At the age of 18, in 1979, while attending sailing school, he observed the L'Aurore race from a sailboat and crossed paths with the Fastnet Race. He escaped a violent storm off the coast of Ireland. This storm caused the deaths of 19 sailors and the sinking of 20 boats. Also in 1979, he survived a road accident. In 1988, he suffered a ruptured aneurysm that left him hemiplegic.

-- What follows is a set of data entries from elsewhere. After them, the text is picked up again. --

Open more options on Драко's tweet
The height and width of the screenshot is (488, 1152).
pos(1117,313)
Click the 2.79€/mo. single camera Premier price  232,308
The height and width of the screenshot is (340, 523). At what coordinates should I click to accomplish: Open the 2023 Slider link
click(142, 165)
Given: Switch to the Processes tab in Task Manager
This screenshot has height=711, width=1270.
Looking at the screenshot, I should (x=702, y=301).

He underwent surgery at the Pitié-Salpêtrière Hospital and regained the use of his limbs after a year of rehabilitation, but was left with significant damage to his left leg.

In 1991, François Astorg was appointed communications officer in the office of Jean-Yves Le Drian, then Secretary of State for Maritime Affairs.

In 1992, François Astorg met Michel Authier, a mathematician, philosopher, and sociologist. He then worked for eight years at Trivium, the company founded and headed by Michel Authier, developing human capital management software.

He is the co-founder of Cognito, a human resources, management, and data analysis consulting firm. In this capacity, he served as an analyst for the Édouard Philippe government during the Great National Debate that took place during the Yellow vests protests crisis. At the same time, François Astorg teaches at the École Nationale Supérieure des Mines de Saint-Étienne and the Université Savoie Mont Blanc. Since 2001, he has been teaching at the Geneva State Training Center and working as a trainer for the Haute-Savoie Chamber of Commerce and Industry, helping young entrepreneurs to take over and manage businesses in the Haute-Savoie region.